Segment Start: RECORDS FOR THE TASK
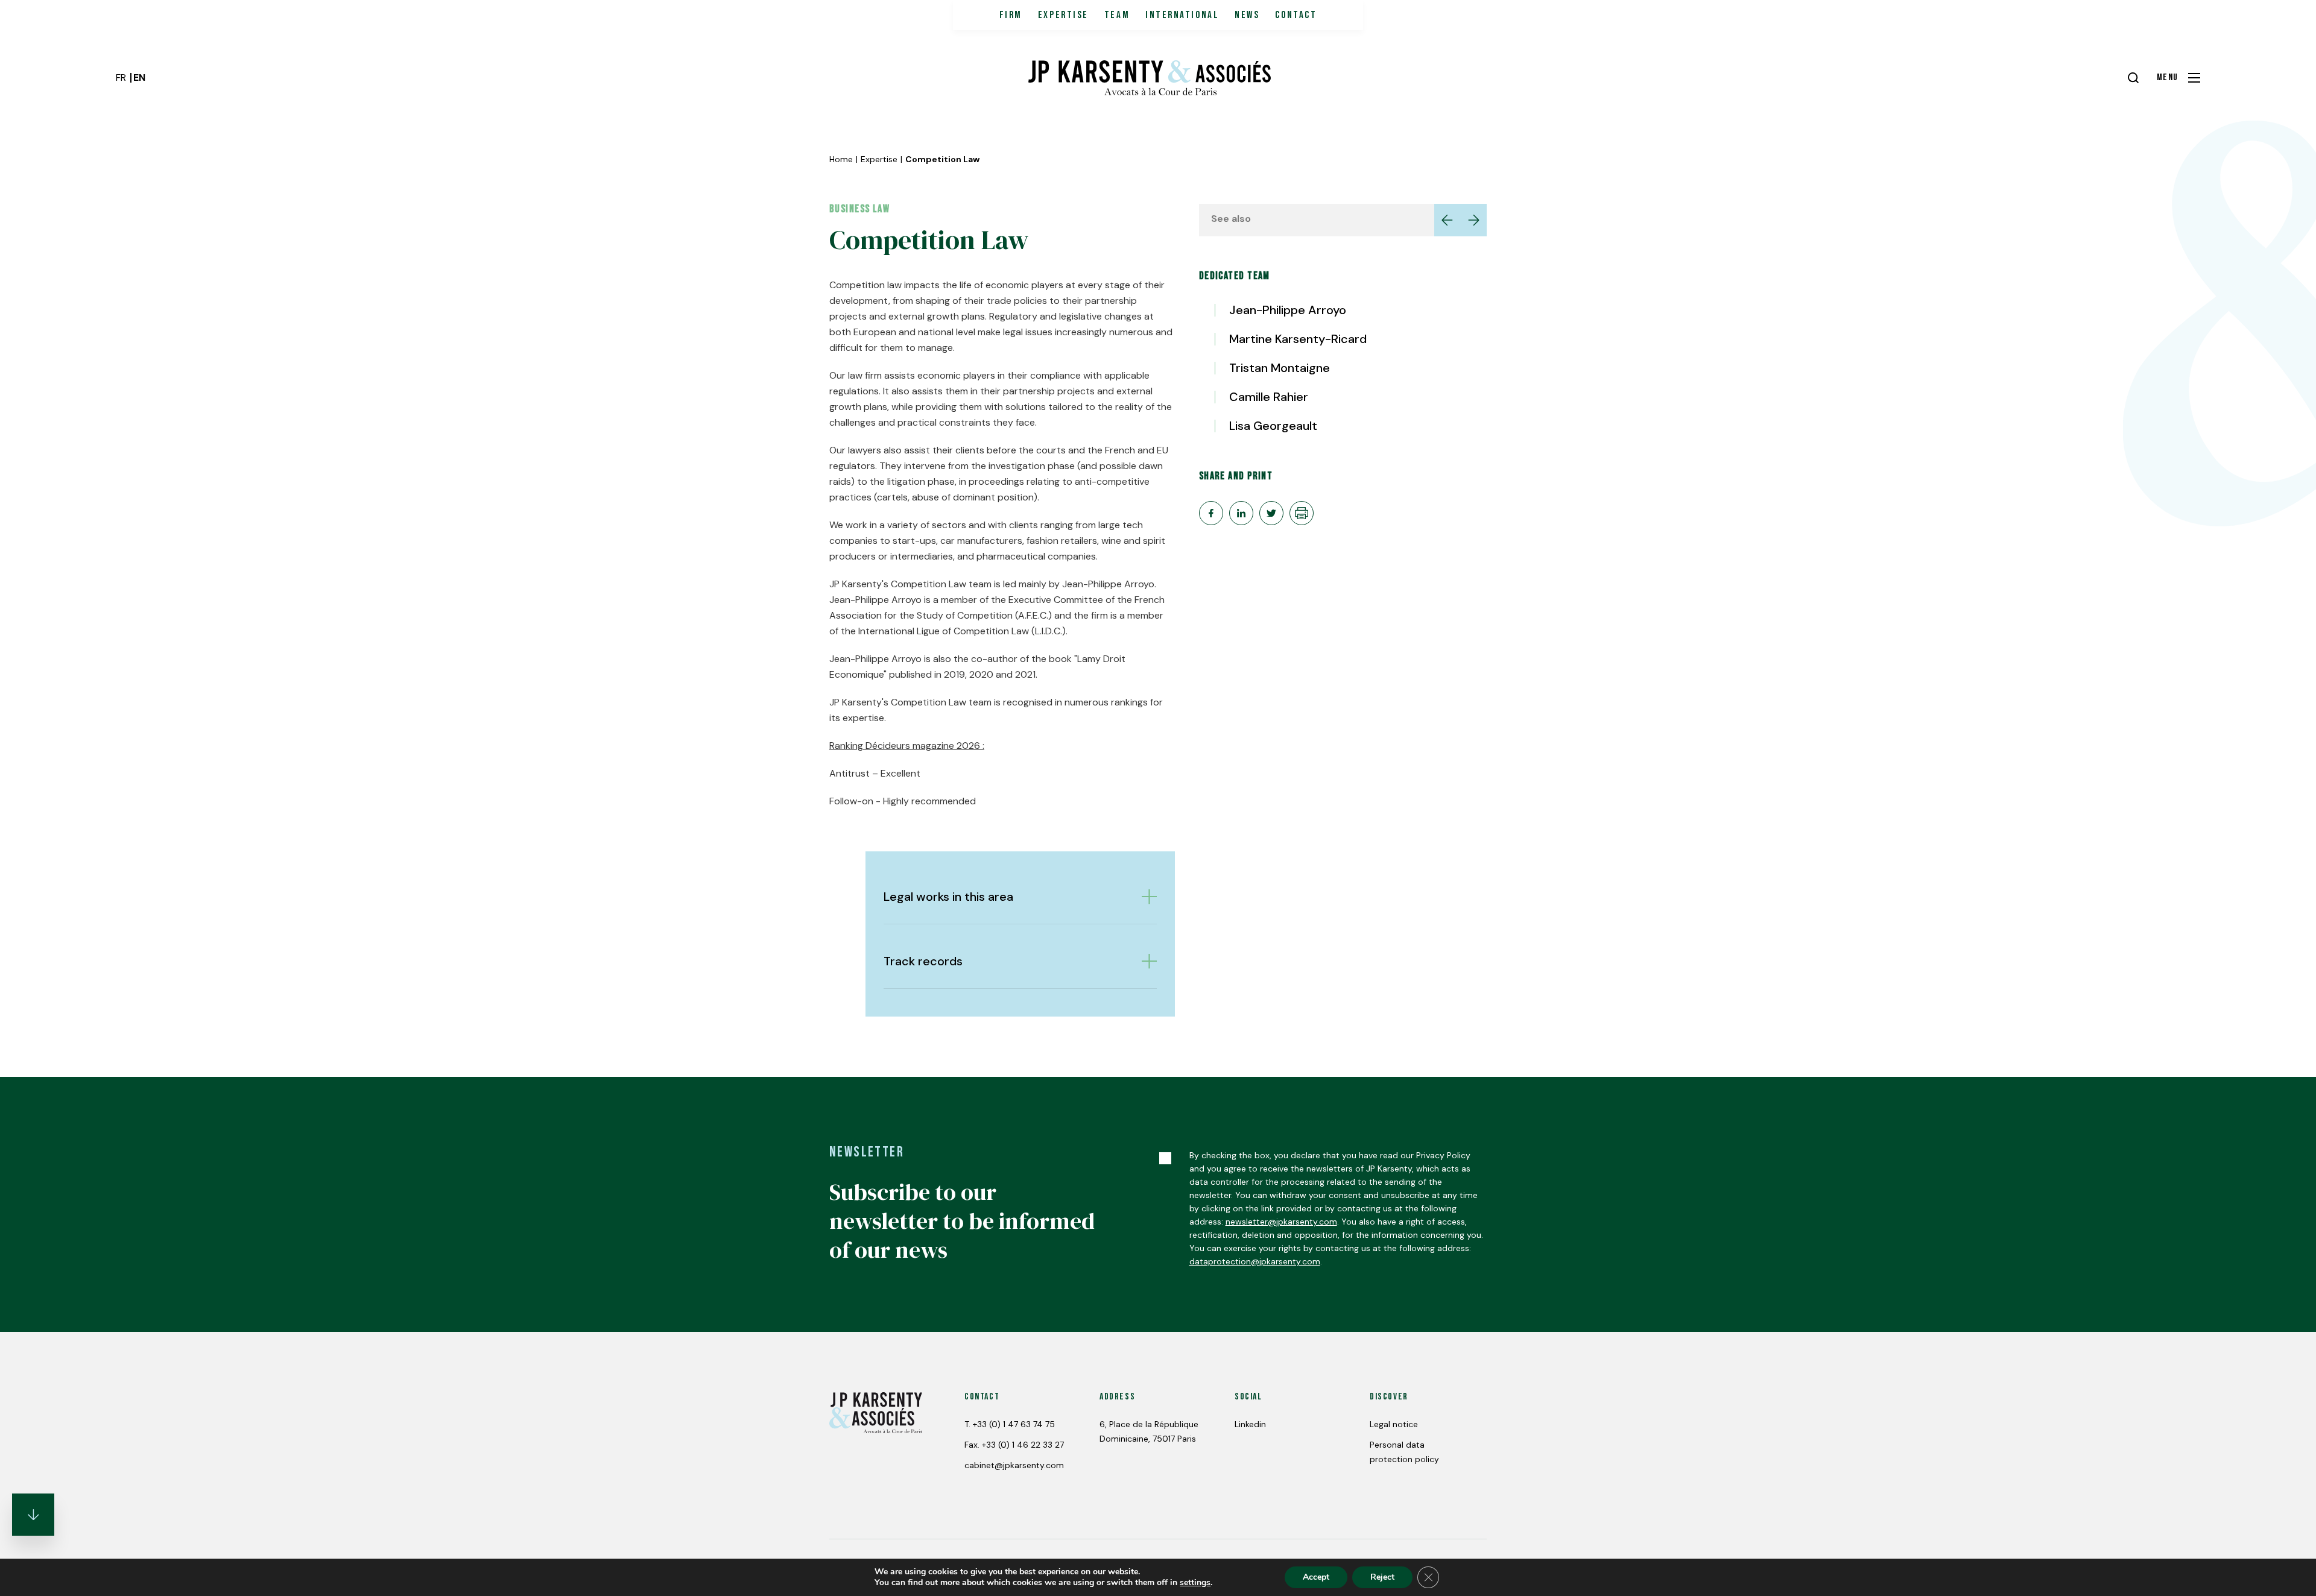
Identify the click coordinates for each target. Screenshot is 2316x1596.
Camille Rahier (1268, 397)
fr (121, 77)
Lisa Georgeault (1273, 426)
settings (1195, 1582)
Segment End: RECORDS FOR THE TASK
- **ABOUT THIS EXERCISE**: Please transcribe each line above exactly, but leave the images out.

- **FINISHED EXERCISE**:
Identify the click coordinates for each target. Screenshot is 2316x1596.
Camille Rahier (1268, 397)
fr (121, 77)
Lisa Georgeault (1273, 426)
settings (1195, 1582)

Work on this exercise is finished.